When I became an adult, I unconsciously mimicked my mother. I would stay on the phone for what seemed like hours. Once I was off the phone I realized how much time I had wasted. And half of my conversation I couldn’t even remember!
I was very ashamed of myself. Sometimes I would talk if someone called me during dinnertime, I threw my family off of their meal schedule, talking about nothing that I could remember of importance.
A couple of my regular phone buddies loved to gossip. Once I realized what was going on, I intentionally remained neutral. I would not add fuel to the fire, and I learned how to redirect the conversation, by changing the subject to something general.
Eventually, I learned how to end the conversation without offending them. I allowed caller ID and my answering machine to work for me. Then when voicemail replaced my answering machine, I felt I was “off the hook,” (no pun intended).
As I matured, realizing I was a wife and mother, I reflected on the type of person I had become. It was time for me to put away childish things. And gossiping was not something I felt comfortable doing. Just listening to it, I was just as guilty. I realized that wasn’t part of my nature.
Plus, I don’t lie well. It’s nothing worse than trying to back peddle out of a lie when confronted. Actually, I never had to do it. But, I confronted others during my younger years about something that was said about me.
This may seem elementary and cliche, but it works. The Golden Rule: “Do unto others as you would have them do unto you.” Empathy. Plain and simple.
Plus, I was raising a child whom I didn’t want to pick-up any bad behaviors I had the power to change.
One morning, I had the radio on as I was getting ready for work. The DJ would always quote words of wisdom for his closing thoughts at the end of his segment.

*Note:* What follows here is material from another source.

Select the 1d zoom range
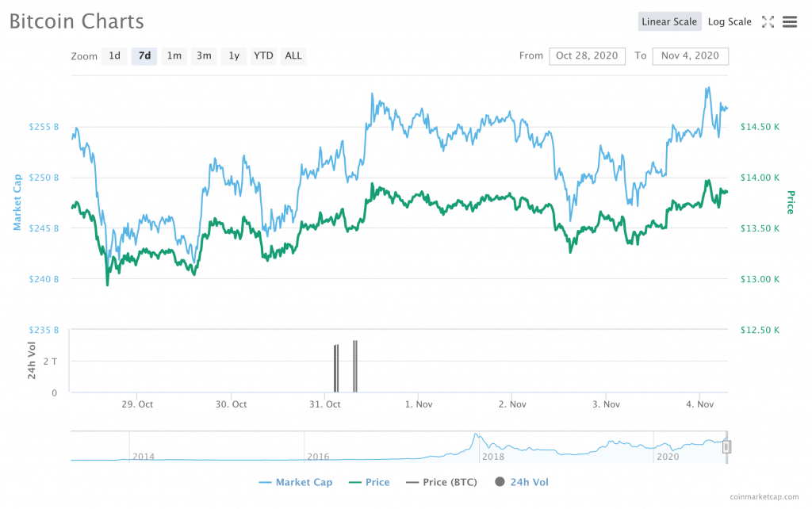click(x=115, y=55)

That particular morning, he quoted some words by Eleanor Roosevelt: “Little people talk about others. Average people talk about things. Brilliant people speak of ideas.”
I’ve always held this quote close to my heart. And I’ve often thought about what it truly means to me.

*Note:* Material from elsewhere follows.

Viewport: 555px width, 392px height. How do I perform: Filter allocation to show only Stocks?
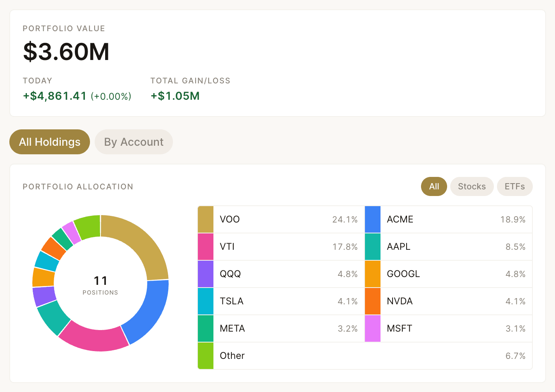click(x=472, y=186)
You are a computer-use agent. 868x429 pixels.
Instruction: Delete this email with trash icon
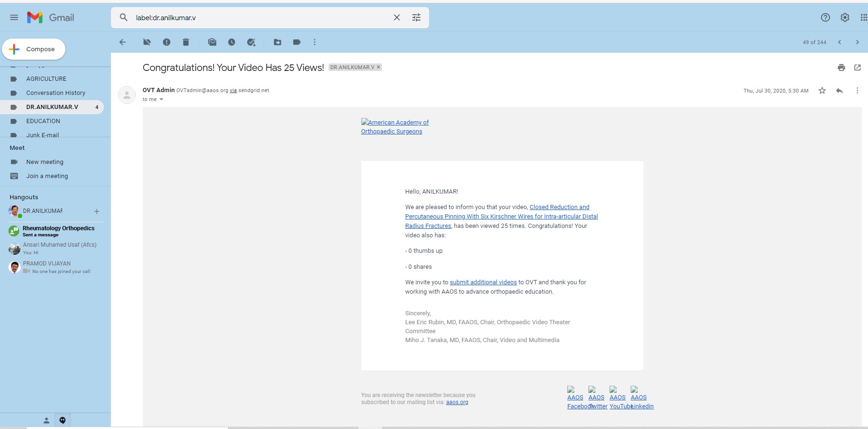tap(186, 42)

The lesson I’ve learned: Small-minded people can’t think beyond gossiping about other people, or even “thing outside the box.” They always follow the leader with the inability to think independently or make decisions for themselves.
Every day- or average-minded people talk about general/neutral things (conversations without bias or controversy, ie., weather, fashion, cars, etc.).
And those brilliant-minded thinkers/innovators who imagine or are actually doing the next big thing; positive things in their life and/or the life of others, or even for the world.
Which one are you? Think about it.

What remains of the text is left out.